Elle est, lorsqu'elle manque à ce devoir, responsable du préjudice, corporel, moral ou matériel, qu'elle cause à son cocontractant et tenue de réparer ce préjudice; ni elle ni le cocontractant ne peuvent alors se soustraire à l'application des règles du régime contractuel de responsabilité pour opter en faveur de règles qui leur seraient plus profitables.

             1607. Le créancier a droit à des dommages-intérêts en réparation du préjudice, qu'il soit corporel, moral ou matériel, que lui cause le défaut du débiteur et qui en est une suite immédiate et directe.

[23]            De ces articles, il découle que Le Château peut réclamer une indemnité pour les dommages qu'elle a subis à la suite de l'inexécution par la demanderesse de ses obligations contractuelles à l'égard du lot 91452.

[24]            Le Château refuse de payer la première facture (lot 91922) en alléguant que l'indemnité à laquelle elle a droit correspond au moins à la valeur de cette facture (3 884,84 $).  En fait, Le Château estime que cette indemnité est équivalente à son coût de fabrication de chacune des blouses rejetées.  Elle affirme que, pour chaque blouse, le coût  fut de 25,34 $, soit 6 106,94 $ pour les 243 blouses rejetées.  En particulier, elle s'appuie sur le document intitulé "Château design cost sheet" (Pièce D-3, page 3).

[25]            Le Château a le fardeau de prouver ses dommages. 

[26]            La preuve documentaire qu'elle a présentée est imprécise ici et donne ouverture à des discussions contradictoires.  L'auteur du "cost sheet" est inconnu, il n'a pas témoigné et les diverses données utilisées ne sont pas elles-mêmes soutenues par une preuve documentaire.  De fait, le document est l'équivalent d'un papier domestique (Art. 2833 C.c.Q.).

[27]            Aussi, en l'absence d'une preuve plus probante, le Tribunal doit conclure qu'elle n'a pas satisfait à son fardeau de prouver que son coût total pour fabriquer les 243 blouses rejetées était de 6 106,94 $.

[28]            Ceci étant dit, il ne fait aucun doute que Le Château a supporté un coût pour que ces blouses soient confectionnées.  La demanderesse le reconnaît d'ailleurs dans son courriel du 13 juillet 2007, lorsqu'elle demande que lui soient mentionné "le montant de la facture que vous ne pairez pas ainsi que le montant que vous nous retanchez pour le matériel et les garnitures". (sic)

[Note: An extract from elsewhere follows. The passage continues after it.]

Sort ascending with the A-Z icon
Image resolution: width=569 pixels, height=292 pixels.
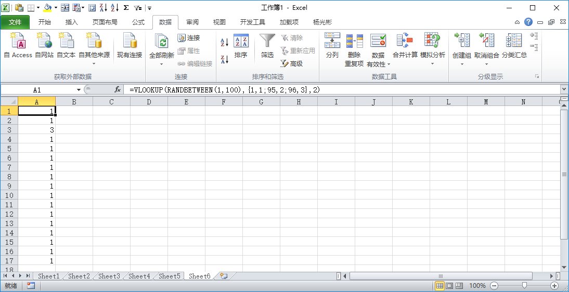click(x=225, y=42)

[29]            Partant, il y a lieu d'arbitrer ce coût total.  Le Tribunal, dans sa discrétion, l'établit à la somme de 1 954 $ (243 blouses x 8 $).  La réclamation de la demanderesse pour le lot 91922 doit donc être réduite d'autant.  Elle a droit à la somme de 1 930, 84 $ (3 884,84 $ - 1 954 $).

POUR CES MOTIFS, LE TRIBUNAL:

ACCUEILLE en partie la réclamation de la demanderesse;

CONDAMNE la défenderesse à payer à la demanderesse la somme de 1 930,84 $, avec les intérêts au taux de 5% l'an et l'indemnité additionnelle prévue à l'article 1619 C.C.Q.,à compter de la demeure, le 20 février 2008, et les frais judiciaires de 155 $.

 

 

__________________________________

ALAIN BREAULT, J.C.Q.

 

 

 

 

Date d’audience :

30 mai 2010

 

AVIS :
Le lecteur doit s'assurer que les décisions consultées sont finales et sans appel; la consultation du plumitif s'avère une précaution utile.